Within that context, Hill and Khanem (2009) set out to measure performance on crossing tasks across the three conditions of QHP (pointing, reaching, and posting) to see if performance is consistent across time and across conditions, which has not been studied in the past. The authors set out to accomplish three aims with this study: first, to replicate or validate findings of an earlier age-related experiment on hand preference using the QHP reaching task, and second, to test the effect of altered task demands (independent variable) on the strength of hand preference (dependent variable) in that same younger age group.

The authors achieved the first purpose, replicating the results of Carlier et al. (2006). With respect to the second purpose, the authors found significant results in how altered task demands affected strength of hand preference in between the reaching vs. pointing and pointing vs. posting tasks. Hill and Khanem (2009) also noted an effect of distance from the midline as an explanatory factor in crossing the midline with the preferred hand. All in all, the results the authors achieved by using the QHP to look at handedness preferences on the part of children revealed a great deal of difference between children’s actual preferences and the hand preferences that their parents rated on an initial questionnaire on their behalf.
--------------------------------
# Work to do:
#1 Write out the hand-preference passage word for word, from "Within that context, Hill" to "younger age group.".
#2 Extend the hand-preference study summary, starting after its final sentence.
The lines after this text are not needed for anything here.

# Recorded data:
--------------------------------
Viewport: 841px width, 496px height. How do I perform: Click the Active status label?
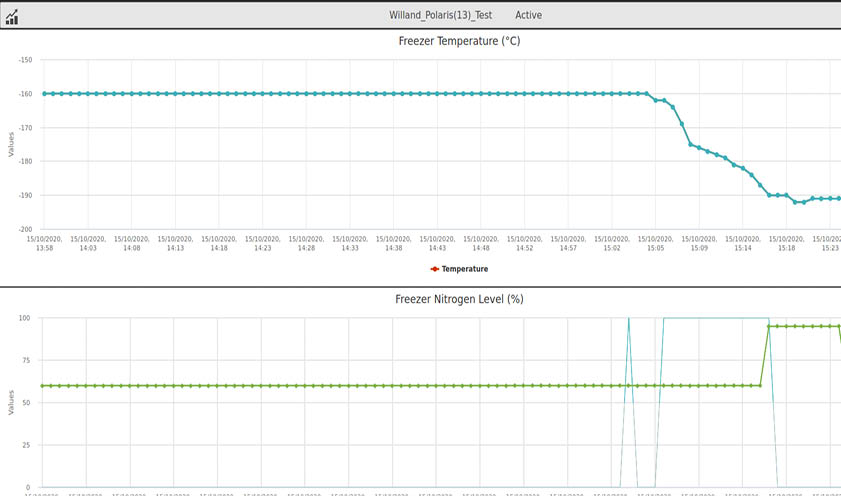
--------------------------------
# Answers to each task:
#1
Within that context, Hill and Khanem (2009) set out to measure performance on crossing tasks across the three conditions of QHP (pointing, reaching, and posting) to see if performance is consistent across time and across conditions, which has not been studied in the past. The authors set out to accomplish three aims with this study: first, to replicate or validate findings of an earlier age-related experiment on hand preference using the QHP reaching task, and second, to test the effect of altered task demands (independent variable) on the strength of hand preference (dependent variable) in that same younger age group.

#2
While the majority was rated as strongly right-handed, this result did not obtain in the actual QHP task conditions. The authors also allude to a third purpose of this study, which was to investigate the relationship between peg-moving skill and strength of hand preference. As an assessment of manual dexterity, peg-moving skill (and motor maturity in general) is statistically correlated with stronger hand preference. While the authors discovered that peg-moving skill was predictive of a strong hand preference, the speed with which subjects moved the pegs was not predictive of hand preference.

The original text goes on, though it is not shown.